The costs of pursuing a data quality program start with the costs of creating and maintaining a central organization for data quality assurance. Developing temporary teams of people to attack specific problems and then letting them drift off to other assignments is not a useful approach to data quality. A central team is needed. There is plenty for them to do.

This team needs the usual resources to accomplish tasks. They need PCs, software, availability of a database or two to store project information, training, and administration support. These costs can be considered general costs of performing data management, or they can be allocated to specific data quality projects.
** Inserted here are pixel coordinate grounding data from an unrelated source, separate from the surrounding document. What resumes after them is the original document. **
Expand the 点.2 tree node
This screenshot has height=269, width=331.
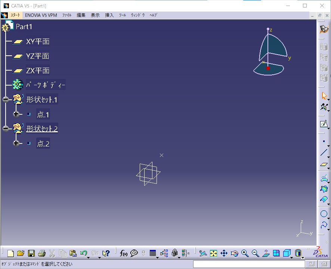(16, 143)

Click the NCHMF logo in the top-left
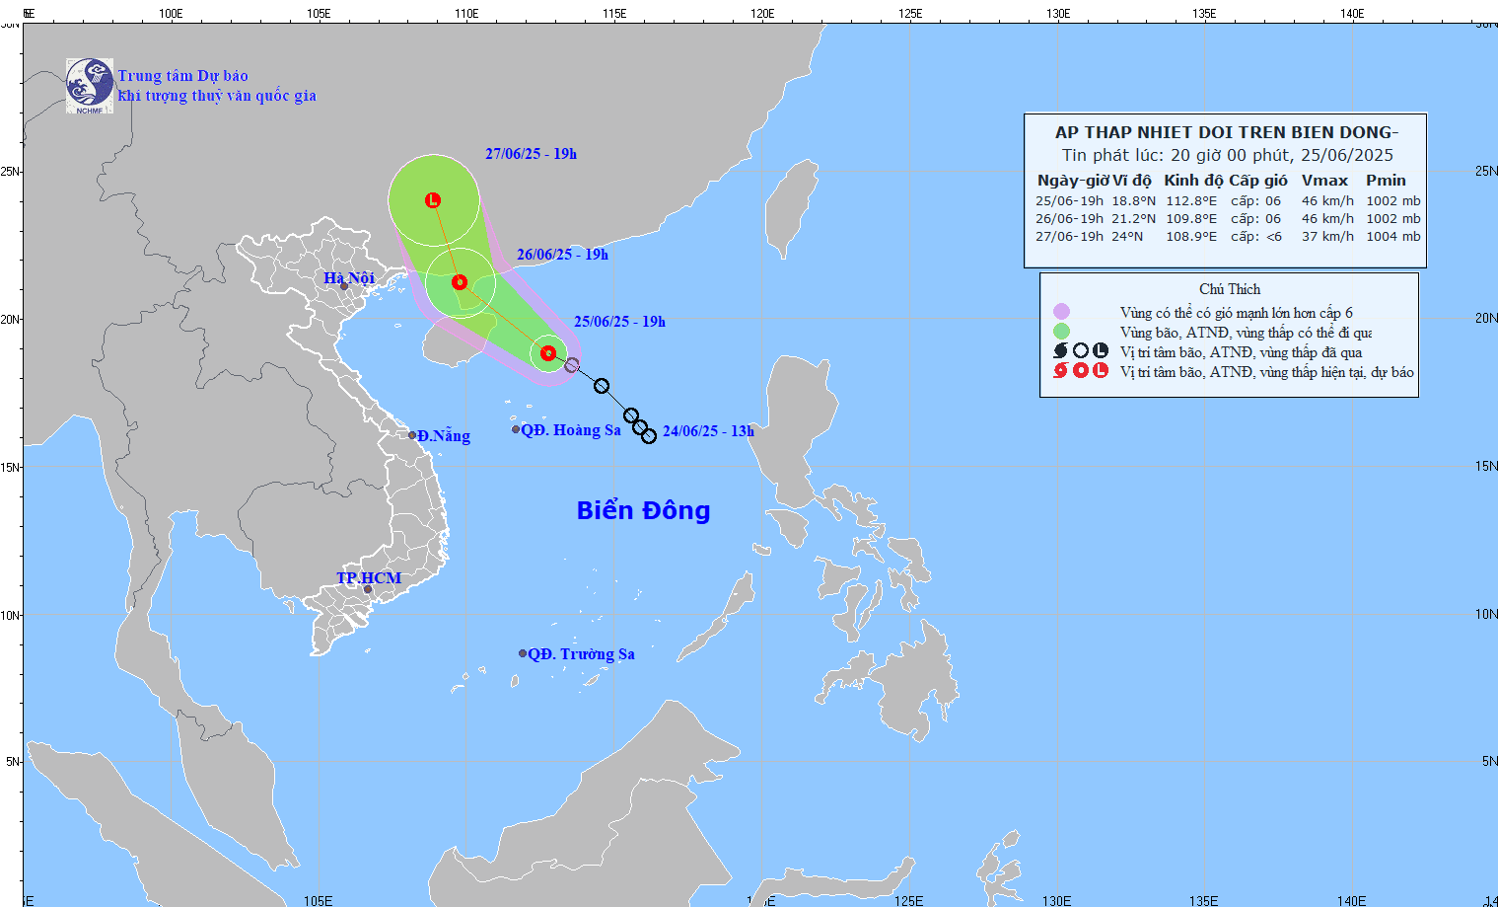tap(89, 86)
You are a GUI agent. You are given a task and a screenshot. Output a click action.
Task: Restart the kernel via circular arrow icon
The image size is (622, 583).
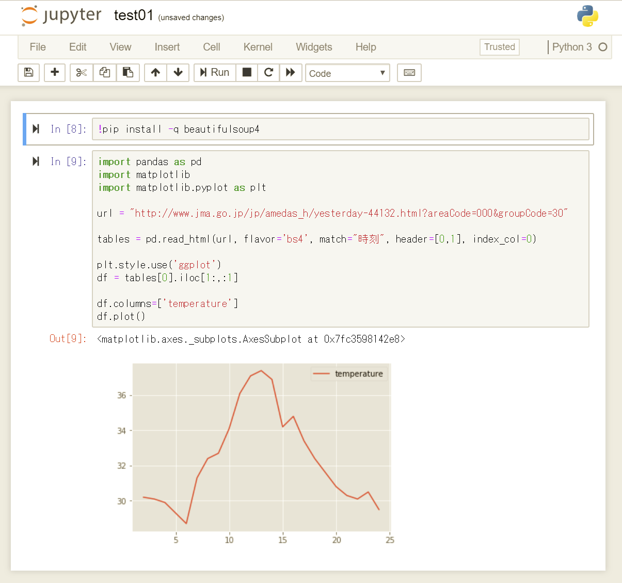(x=268, y=73)
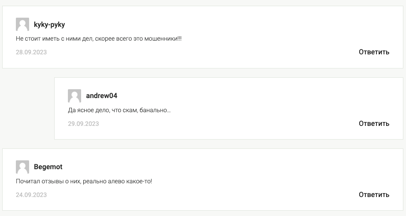Open andrew04's profile avatar
The width and height of the screenshot is (406, 216).
pyautogui.click(x=74, y=96)
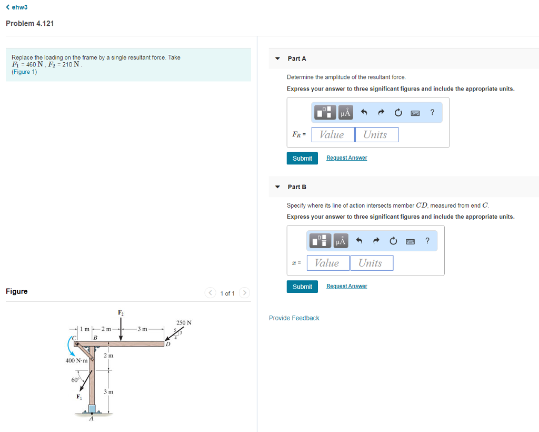Click the help question mark in Part A toolbar
Image resolution: width=539 pixels, height=432 pixels.
click(432, 112)
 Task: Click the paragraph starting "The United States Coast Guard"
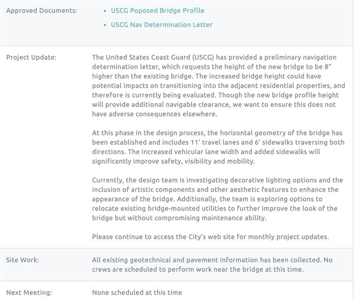coord(218,86)
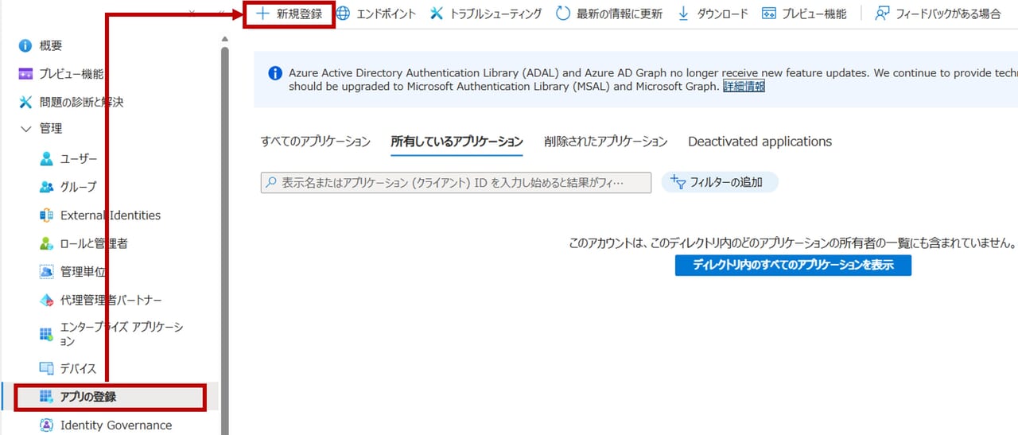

The quality team will carve out activities such as a data quality assessment for a specific application. In pursuing this, additional costs are incurred by people outside the data quality team. They will be asked to spend time with the team, to provide access to data, and to participate in issues discussions and reviews. These costs are generally not counted toward data quality because these people are already being charged to their normal functions. If a department assigns someone full-time to be a liaison to the quality activities, it would probably be counted.

The real costs come when the quality team has conducted studies and has a list of issues with recommended remedies. The cost of implementing remedies can be very high. It can involve application renovation projects and the modification of existing applications to add checkers and monitors. Often they can be combined with other objectives to create a project that does more than just improve quality, thus mitigating some of the costs.

Another cost to consider is the cost of disruption of operational systems. Fixing data quality problems often requires changing application programs or business processes. The testing and deployment of these changes can be very disruptive to critical transaction systems. Downtime of even one hour to an important transaction system can cost in the tens of thousands of dollars.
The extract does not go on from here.